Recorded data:
====================

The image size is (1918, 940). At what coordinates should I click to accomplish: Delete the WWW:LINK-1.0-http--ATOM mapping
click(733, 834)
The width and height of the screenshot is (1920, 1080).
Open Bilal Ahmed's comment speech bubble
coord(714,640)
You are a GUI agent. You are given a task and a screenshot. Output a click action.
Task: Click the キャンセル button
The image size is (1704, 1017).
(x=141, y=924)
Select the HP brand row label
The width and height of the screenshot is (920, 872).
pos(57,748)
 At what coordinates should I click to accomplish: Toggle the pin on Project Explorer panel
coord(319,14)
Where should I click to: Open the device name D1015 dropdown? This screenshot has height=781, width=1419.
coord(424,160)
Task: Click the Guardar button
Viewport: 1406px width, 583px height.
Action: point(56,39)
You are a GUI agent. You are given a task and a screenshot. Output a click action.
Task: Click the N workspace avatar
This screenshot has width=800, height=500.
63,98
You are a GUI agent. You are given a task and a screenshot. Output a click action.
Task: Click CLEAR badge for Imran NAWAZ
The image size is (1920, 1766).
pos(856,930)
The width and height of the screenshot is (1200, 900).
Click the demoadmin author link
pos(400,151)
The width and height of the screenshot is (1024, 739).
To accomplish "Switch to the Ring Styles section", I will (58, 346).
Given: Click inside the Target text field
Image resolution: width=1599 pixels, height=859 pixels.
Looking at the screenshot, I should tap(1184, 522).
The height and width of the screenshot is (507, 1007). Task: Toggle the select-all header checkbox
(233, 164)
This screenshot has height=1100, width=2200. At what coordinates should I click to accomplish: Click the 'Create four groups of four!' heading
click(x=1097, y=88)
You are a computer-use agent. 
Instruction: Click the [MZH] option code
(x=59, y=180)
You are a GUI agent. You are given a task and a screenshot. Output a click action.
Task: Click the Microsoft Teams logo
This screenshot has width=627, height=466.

====================

Exercise goal ▸ Wherever a line in the entries above holds "button", copy that line.

Written response ▸
Task: Click the キャンセル button
Task: Click the Guardar button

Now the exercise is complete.